**Passage:**
Lets dive into solutions!

### Puzzle 329

In this puzzle we were asked to generate first 50 elements of Iccanobif sequence. Wait what? It is Fibonacci backwords… and that is exactly our goal to generate Fibonacci like sequence with one constraint: next element is a sum of previous two but with digits in reversed order.
As it looks hard, it really isn’t. And this solution is so short in base R, that translating it to another syntax would be just over complicating.

library(tidyverse)
library(stringi)

test = read_excel("Iccanobif Numbers.xlsx", range = "A2:A51", col_names = FALSE) %>% pull()

#### Approach: Base R

reverse_digits <- function(n) {
as.numeric(stri_reverse(as.character(n)))
}

generate_iccanobif <- function(N) {
iccanobif <- c(0, 1)
for (i in 3:N) {
next_term <- reverse_digits(iccanobif[i - 1]) + reverse_digits(iccanobif[i - 2])
iccanobif <- c(iccanobif, next_term)
}
iccanobif
}

iccanobif_50 <- generate_iccanobif(50)

#### Validation

identical(iccanobif_50, test)

**Dataset extract:**
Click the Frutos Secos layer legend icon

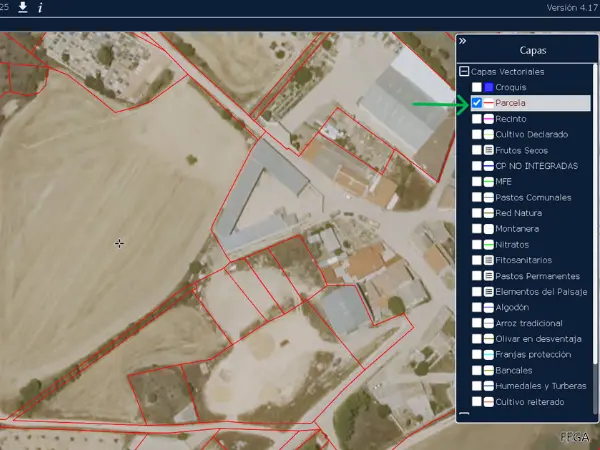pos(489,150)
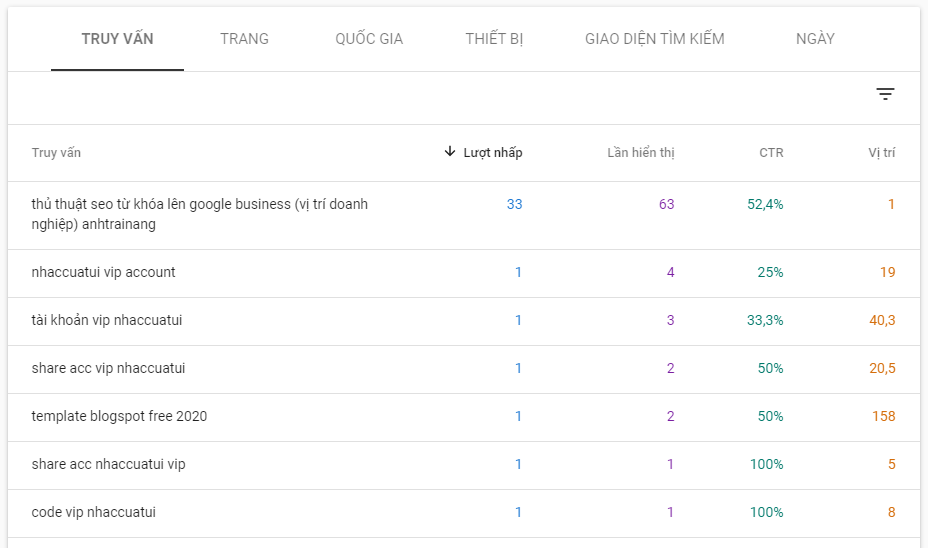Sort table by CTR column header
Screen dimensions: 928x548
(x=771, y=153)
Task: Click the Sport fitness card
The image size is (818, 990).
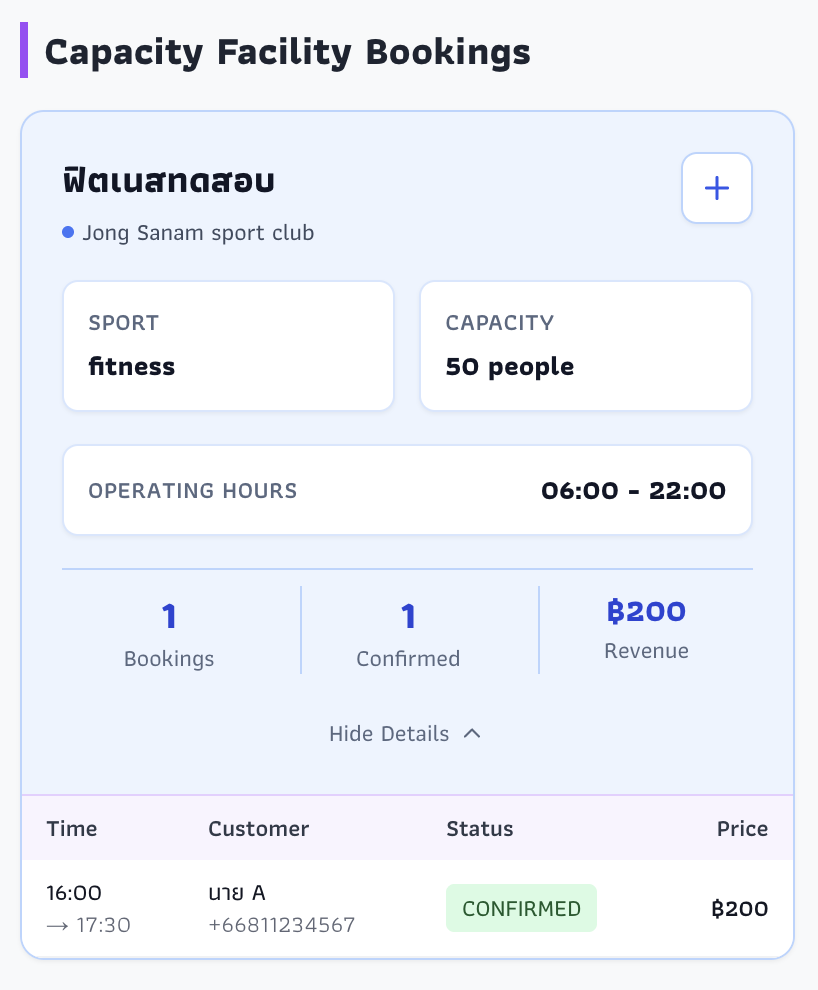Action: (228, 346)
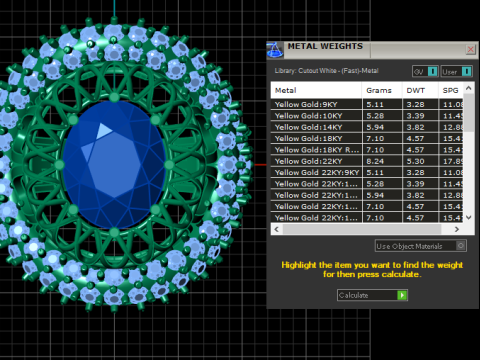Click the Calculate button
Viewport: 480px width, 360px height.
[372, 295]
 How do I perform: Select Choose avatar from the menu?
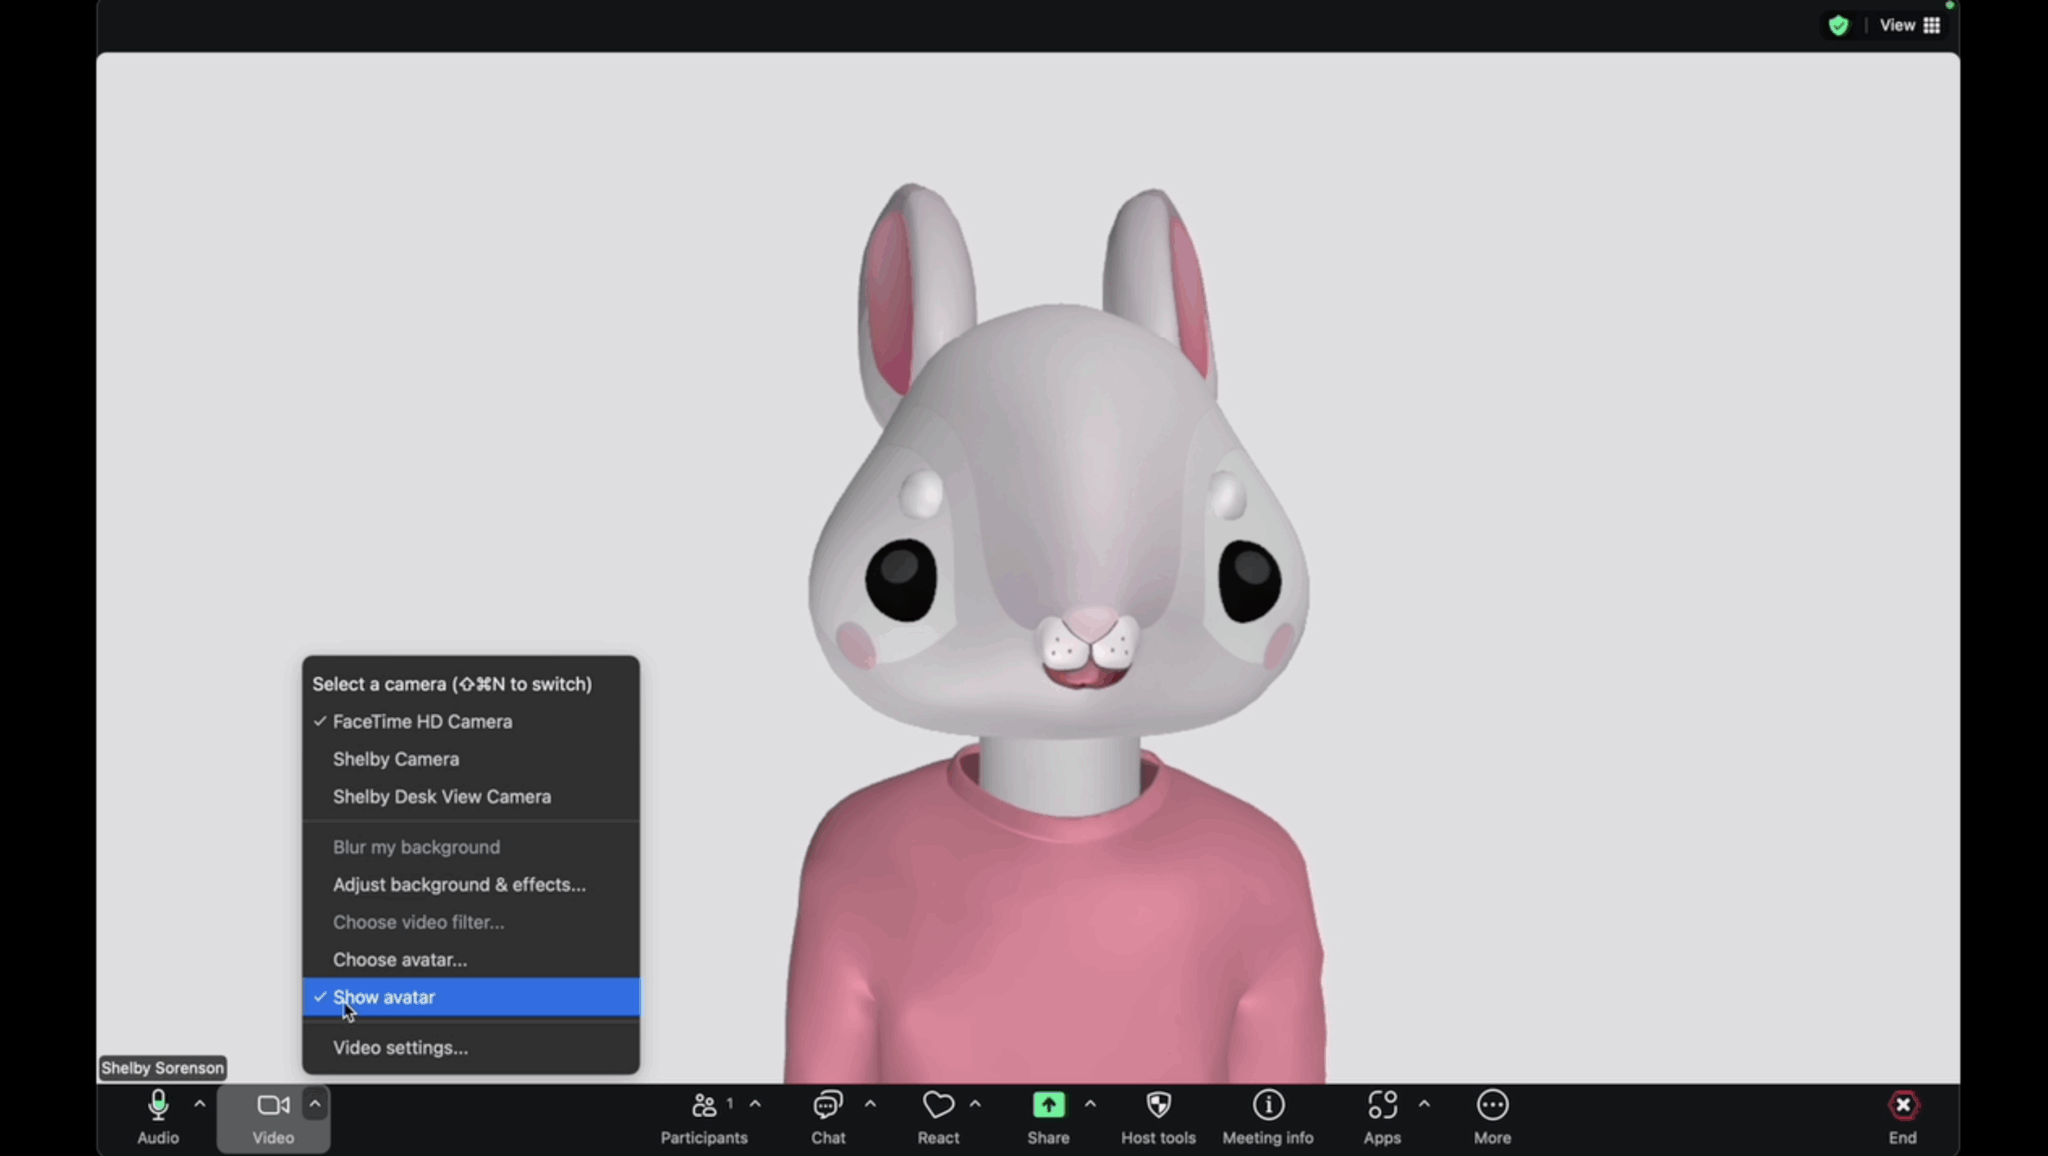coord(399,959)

---

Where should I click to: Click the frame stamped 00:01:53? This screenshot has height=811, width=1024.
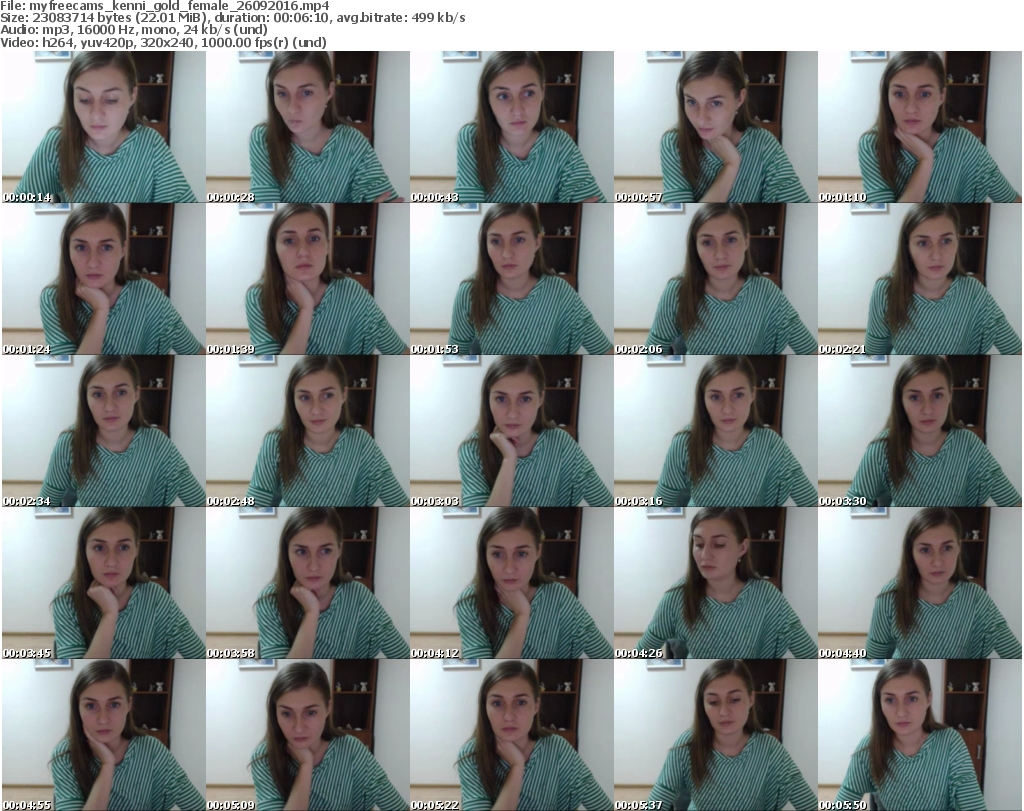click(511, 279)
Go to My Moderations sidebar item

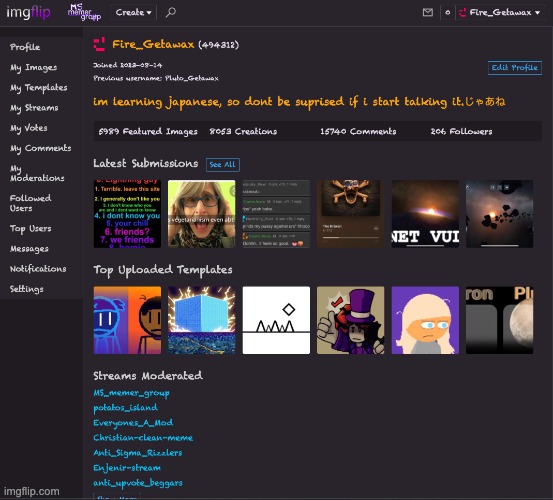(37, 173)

**Tasks to complete:**
1) Extract from the Iccanobif passage the part that begins at the words "#### Approach: Base R" and stops after "reverse_digits(iccanobif[i - 2])", reproducing it word for word.
2) Reproduce verbatim the lines of the listing that begin at the line containing "Click the Frutos Secos layer legend icon" and stop after the line containing "coord(399,959)", leaving out the pictures.

**Solution set:**
1)
#### Approach: Base R

reverse_digits <- function(n) {
as.numeric(stri_reverse(as.character(n)))
}

generate_iccanobif <- function(N) {
iccanobif <- c(0, 1)
for (i in 3:N) {
next_term <- reverse_digits(iccanobif[i - 1]) + reverse_digits(iccanobif[i - 2])

2)
Click the Frutos Secos layer legend icon

pos(489,150)
Sort table by CTR column header
Screen dimensions: 928x548
(x=771, y=153)
Task: Click the Sport fitness card
The image size is (818, 990).
Action: (228, 346)
Click the Calculate button
Viewport: 480px width, 360px height.
[372, 295]
 How do I perform: Select Choose avatar from the menu?
coord(399,959)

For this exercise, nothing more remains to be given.